■ **Document extract**:
These state machines act as function machines where

either upper side represents the input and lower side

represents the output or vice versa. Due to this

reversible property when lower side becomes input

these FSTs function as morphological analyzers and

when upper side is input these will function as surface

form generators. An example entry of noun in LEXC

script is given below:

CHOkir+Noun+Common+Count+Animate

This will produce intermediate animate common

count noun form “CHOkir”, this transducer is followed

by another transducer in series (via sub-lexicon link)

which takes further input tags as shown below:

+Sg+Masc+Nominative

This tag sequence produces the singular masculine

nominative morpheme “O”. The overall concatenated

tag sequence preceded by stem (upper side) and

concatenated output (lower side) are given below:

Upper: CHOkir+Noun+Common+Count+

Animate+Sg+Masc+Nominative

Intermediate: CHOkir O Lower: CHOkirO

While going from upper to lower side, surface form

“CHOkirO” of stem “CHOkir” with features specified

in tag sequence is generated; going from lower to upper

will give following morphological analysis of noun

“CHOkirO”. CHOkir {"+Noun" "+Common" "+Count"

■ **Task requirements**:
- 1) Reproduce the stretch of the passage on finite-state transducers from "form generators. An" through "(via sub-lexicon link)".
- 2) Please update the records in the stretch from the start through the line that contains "Locate an element", replacing "element" with "item" and keeping everything else the same. Return only those lines.

(Records in a dataset)
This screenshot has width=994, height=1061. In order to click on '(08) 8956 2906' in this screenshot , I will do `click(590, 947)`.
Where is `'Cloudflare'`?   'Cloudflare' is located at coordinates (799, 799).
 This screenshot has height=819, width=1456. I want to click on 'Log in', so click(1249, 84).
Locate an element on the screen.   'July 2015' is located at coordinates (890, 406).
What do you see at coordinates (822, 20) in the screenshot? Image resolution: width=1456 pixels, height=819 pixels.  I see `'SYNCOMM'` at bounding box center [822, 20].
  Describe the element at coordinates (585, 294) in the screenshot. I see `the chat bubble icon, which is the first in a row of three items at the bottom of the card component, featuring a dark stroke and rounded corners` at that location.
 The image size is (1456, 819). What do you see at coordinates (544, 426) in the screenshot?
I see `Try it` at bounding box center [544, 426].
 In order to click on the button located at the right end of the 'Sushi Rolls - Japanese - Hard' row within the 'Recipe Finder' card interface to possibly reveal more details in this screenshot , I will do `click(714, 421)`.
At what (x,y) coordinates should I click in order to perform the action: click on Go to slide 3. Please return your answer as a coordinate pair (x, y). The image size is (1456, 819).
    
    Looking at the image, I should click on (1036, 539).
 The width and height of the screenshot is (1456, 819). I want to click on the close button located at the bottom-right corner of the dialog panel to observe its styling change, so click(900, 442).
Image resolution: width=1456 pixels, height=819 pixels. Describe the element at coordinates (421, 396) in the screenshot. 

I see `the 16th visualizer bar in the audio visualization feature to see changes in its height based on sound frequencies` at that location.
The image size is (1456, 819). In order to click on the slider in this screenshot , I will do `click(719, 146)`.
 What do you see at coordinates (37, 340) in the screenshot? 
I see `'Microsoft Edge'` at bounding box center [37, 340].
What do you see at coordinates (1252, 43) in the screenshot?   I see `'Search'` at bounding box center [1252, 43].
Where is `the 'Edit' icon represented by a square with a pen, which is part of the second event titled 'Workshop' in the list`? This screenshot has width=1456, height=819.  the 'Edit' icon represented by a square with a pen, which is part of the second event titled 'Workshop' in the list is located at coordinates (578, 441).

■ **Written responses**:
- 1)
form generators. An example entry of noun in LEXC

script is given below:

CHOkir+Noun+Common+Count+Animate

This will produce intermediate animate common

count noun form “CHOkir”, this transducer is followed

by another transducer in series (via sub-lexicon link)

- 2)
This screenshot has width=994, height=1061. In order to click on '(08) 8956 2906' in this screenshot , I will do `click(590, 947)`.
Where is `'Cloudflare'`?   'Cloudflare' is located at coordinates (799, 799).
 This screenshot has height=819, width=1456. I want to click on 'Log in', so click(1249, 84).
Locate an item on the screen.   'July 2015' is located at coordinates (890, 406).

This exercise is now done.